2015-11-09 15:35:15 | Weblog
前に、

ソフトウェア工学におけるアカデミックと現場の違い その2:ソフトウェア工学(1)
http://blog.goo.ne.jp/xmldtp/e/f2921a124e6d1cfaa829f27d149c6e78

を書いてから、ずいぶん時間が経ってしまったけど、その続き。




■実務では、プロセス指向が中心、データ中心が続く。

前のエントリーでは、

大学ではそこで、
  構造化設計のDFDとER図を教えるところと
  オブジェクト指向のUMLを教えるところが
ある。両方教えているところも有る。

と書いた。
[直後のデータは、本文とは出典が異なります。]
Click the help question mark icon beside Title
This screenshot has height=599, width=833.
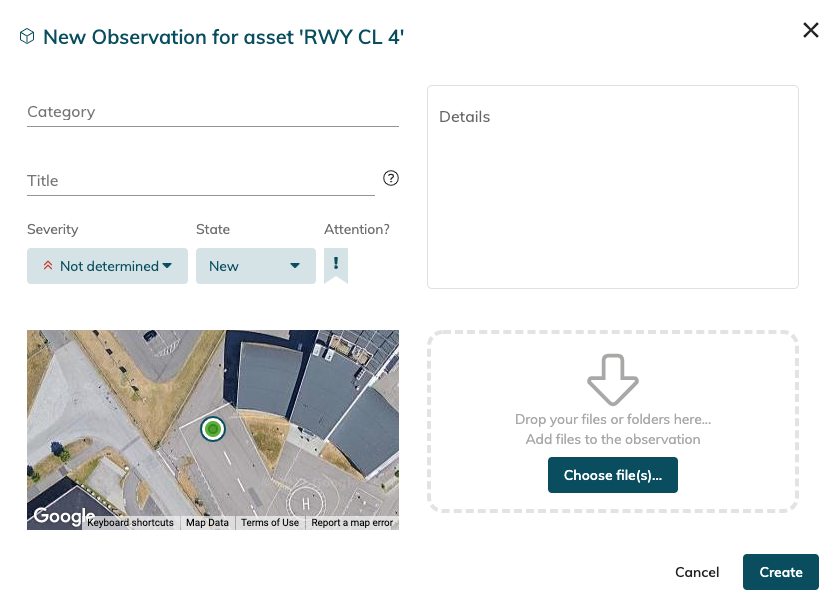coord(391,178)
しかし、実務的には、オブジェクト指向で分析するより、
業務プロセスを中心に、分析する場合が多い。

●UMLの場合、

 プロセスを扱うのはアクティビティ図になるが、
 そのアクティビティ図を俯瞰するために、ユースケース図が使われる。

 この2つが中心で、各アクティビティの入出力を定義するために
データ構造を定義する図(クラス図、オブジェクト図、UMLでないけどER図)
または表(Excelで書かれたDB仕様書)が必要となる。


●UMLでなく、DFDを使う場合
 DFDでは、処理の順番を指定できない。
 そのため、処理順番が違ったら、どうのこうのするということを指定できない
(例:営業担当が注文票を持ってくる場合と、
   注文票が届いていて営業担当を割り当てる場合
   の処理の差を指定できない)

 そのため、処理の順番までを記述できるWFD(ワークフローダイアグラム;業務流れ図)
を記述するのが、基本となる。
 WFDの入出力を記述する為に、データ構造を定義するER図が必要になってくる。

●ER図が中心になることも有る
 業務フローが動きやすいので、データ中心でデータ構造を考える場合も
あるけど、その場合でも、プログラミング前に業務プロセスは明らかになる。

→つまり、業務プロセスを業務フローチャートで明らかにし、その業務プロセスの
 入出力を実現するアプリケーションを作成するという形をとる。
 業務フローチャートは、内部監査の三点セットでも必要なように、
 ソフトウェア開発以外でもポピュラーなものになっている。




■大学の授業は、言葉の紹介で終わってしまう。


 でも、業務フローは、あまり大学では教えられない。

 なので、業務フローを元に、入出力項目を出し、その入出力項目から
正規化して、ER図を作成、DBを構築していくという手法は教えられない
はずである。はじまりの業務フローを教えていないので・・・

 その結果、学校では、ER図、DFD、UMLという言葉や書き方、
お膳立てされた問題を元に図を書くという、言葉の紹介で終わってしまい、
・・・単位認定試験が終わったら、さっぱり忘れてしまう。




■なので、実務と大学の授業が結びつかない。

前のエントリ内の「フトウェア工学だけでは、システム開発をカバーできない(1)」
でも書いたが、大学の授業は、そもそも、ビジネスモデル構築から、どうやって、
システム化していくかのところは、説明していない。

・・・できないはずである。
ビジネスモデルというのは、ビジネスプロセスを構築することで、
ビジネスプロセスは業務フロー図であらわせるが、
それを教えていないのだから・・・

ビジネスモデルまでは、
(1)マーケティング戦略から、ターゲット顧客と、進出するドメインが決まる
(2)そこでターゲット顧客のペルソナを作成し
(3)そのターゲット顧客がドメイン内でどういう行動をとるか
   カスタマージャーニーマップないしシナリオを作成し、
(4)その顧客の課題と、自社で解決できる課題を抽出
(5)課題解決のソリューションを決定する
(6)ソリューションは、どういう外部からのインプットと
   外部へのアウトプットがあるかを確認し
  →DFDのトップ、コンテキストダイアグラムができる
(7)そのインプット、アウトプットを実現するための
  サービスの機能を絵にする
  →これがビジネスモデルであり、
   絵としては、DFDのコンテキストダイアグラムの第一詳細化
   や、UMLのユースケース図で表せる。

とここまでの作業をしてから、業務フロー図に落とし込む
(んだけど、ここがむずかしい)

でも、これを教えたり、実習することは学校では、まずない。
だから、教えてもらったUMLやDFDの使い方はわからない
(インターンに来た人に使い方を見せると
 「おお、こういうもんなんだ」と感心される)




それから、下流工程、「プログラミング」についても
違いがあるんだけど、これは別のときに書こう。